I played in a few and even ran one myself (the GM's role was to define how things interacted with each other in a neutral arbiter type way so one side couldn't just say that their god-beast always won), and I had fun during those experiences. But looking back on it, it was a very different kind of play to any RPG. Good in some ways: the creative juices, like you say, were flowing in abundance and if you entered with gusto and willingness to create the game was very fertile ground. I still remember some of my own creations and how they ended up defining the cosmology. The bad was in a few ways: games often petered out without constant renewed interest, constant addition of new material made consistency hard (the phases were intended to try and reset the gamestate to something managable, since you could have anywhere from 3-30 people playing in a forum game), the looseness of rules meant any PvP felt very arbitrary or just boiled down to who had more points or more-suited domains, and the need for a GM to be running dozens of stories simultaneously when you reached the prophet stage was heavy and led to burnout (the end-game for it was always a third-person RPG from the perspective of your 'hero unit' oddly enough).

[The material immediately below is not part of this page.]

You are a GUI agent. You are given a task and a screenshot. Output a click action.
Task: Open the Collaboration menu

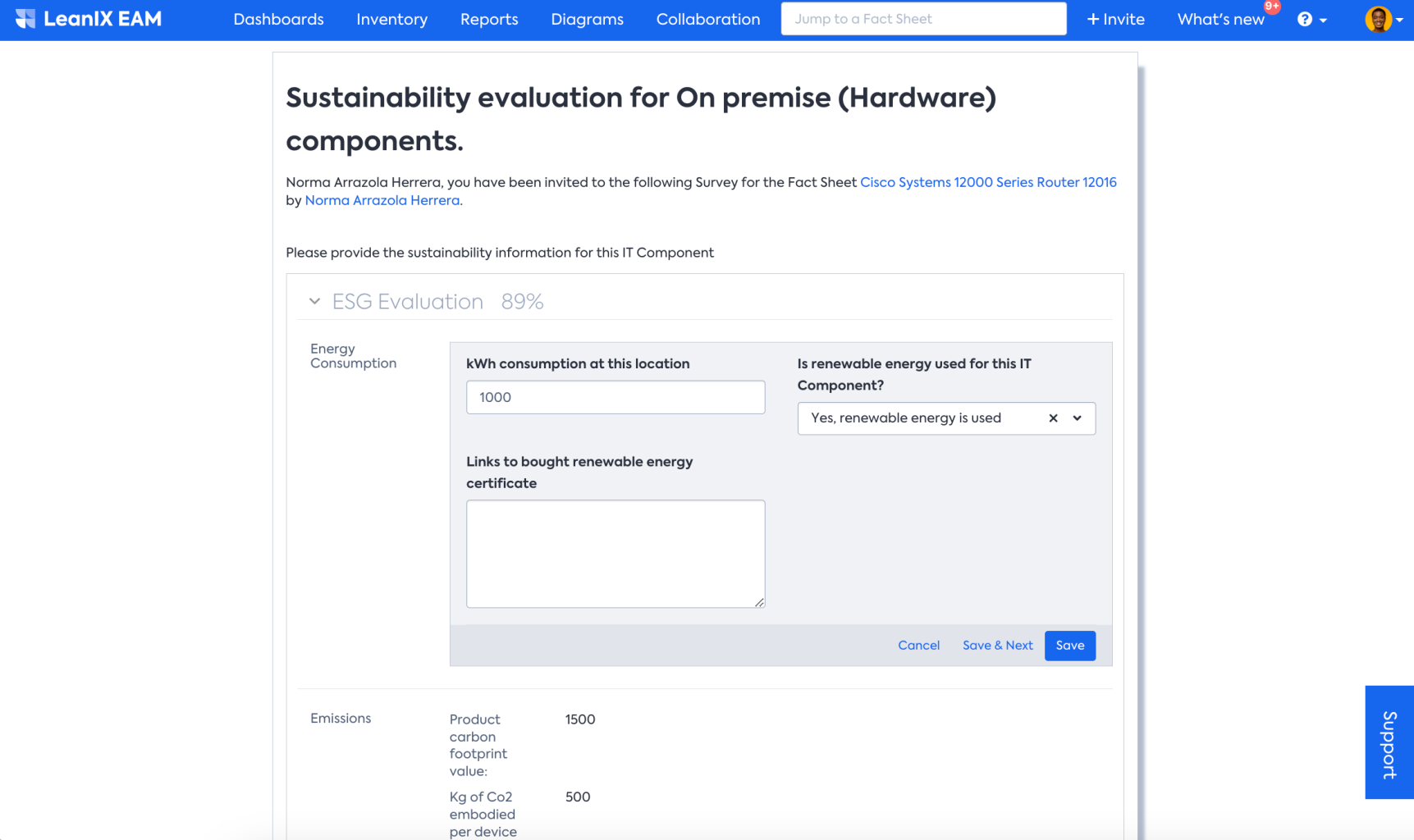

I see many of the same downsides and upsides in the story-games of today. Creative writing exercises framed by rules have a fairly long history (I played these around 2005). The appeal to me has always been that creativity is easier to stimulate within restrictions rather than complete open freedom. Restricting player creations to 'domains' forced them to think creatively to accomplish their goals, and produced inspiration through word association (if you were 'light' domain you probably recalled every light-based power, hero, spell, etc you remembered as fodder for your creations. That was your spell-sheet). The co-adaption of RPG rulesets seems logical however they aim to create different experiences. Microscope seems to be a better version of those forum games by removing the GM bottleneck, so its interesting to see the genre keep evolving.